Background: Organ shortage continues to be a major problem in transplantation. The use of organs from marginal donors who are hepatitis B surface antigen (HBsAg) negative and hepatitis B core antibody (anti-HBc Ab) reactive (+), could increase the donor pool substantially. Little information is available about the effects of anti-HBc Ab (+) donor status on viral transmission, and graft and patient survival. To address these issues, an analysis was performed using the United Network of Organ Sharing cadaveric kidney transplant database between 1994 to 1999.
Methods: All cadaveric kidney transplants performed between 1994 to 1999 with negative HBsAg serology were evaluated. Viral transmission, and graft and patient outcomes were measured.
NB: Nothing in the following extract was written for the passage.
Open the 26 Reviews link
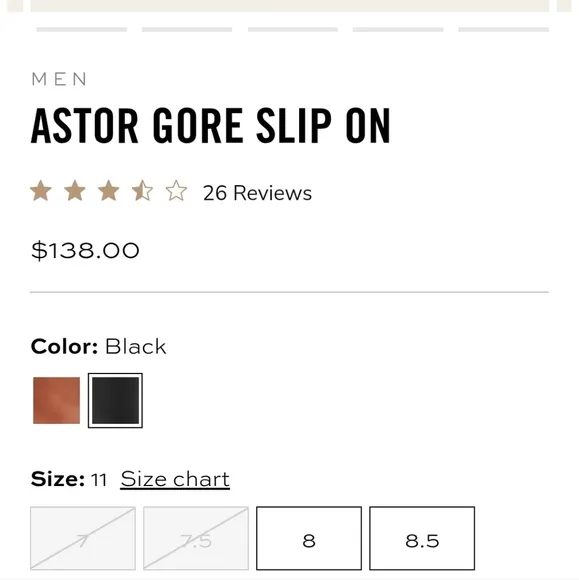 [257, 193]
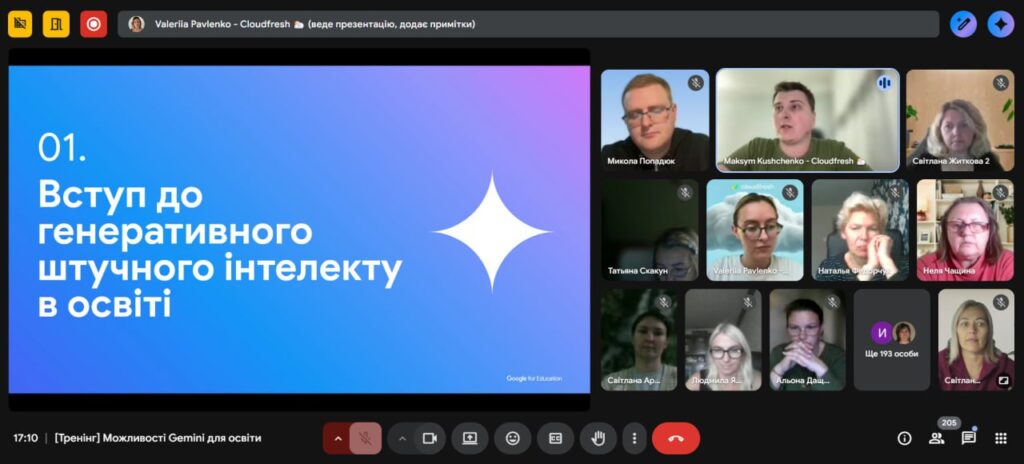Expand the audio settings chevron
This screenshot has width=1024, height=464.
coord(337,438)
The analysis included follow-up information in the United Network of Organ Sharing database through September 2000. A multivariate analysis was performed, using known confounding factors that may affect the outcomes in donors and recipients who were designated as (+) or (-) (D+/R+, ++D+/R-, D-/R-, and D-/R+) according to their anti-HBc Ab status.
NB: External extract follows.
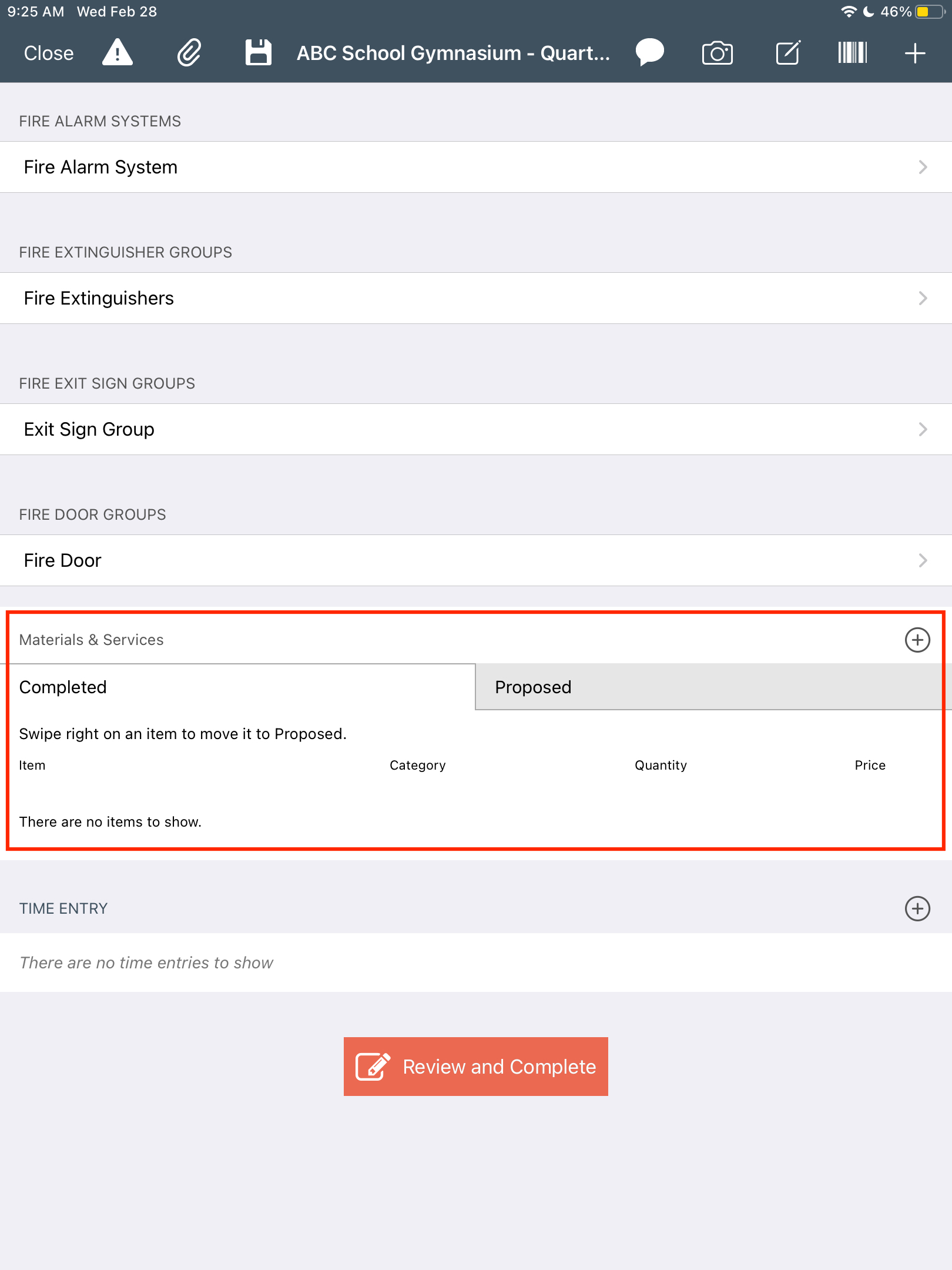Take a photo with the camera icon
952x1270 pixels.
pos(718,53)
Results: Univariate analyses showed that graft and patient survival rates were statistically significantly lower in D+/R- compared with those who were D-/R-. However, multivariate regression analyses showed that neither donor nor recipient anti-HBc Ab status influenced the risk of graft failure or patient death after adjustment for other factors. Anti-HBc Ab (+) kidneys resulted in a higher incidence of anti-HBc antibody seroconversion but this was not associated with a higher incidence of HBsAg detection.
Conclusion: We conclude that renal allografts from anti-HBc Ab (+) donors should be considered for transplant especially in successfully immunized recipients.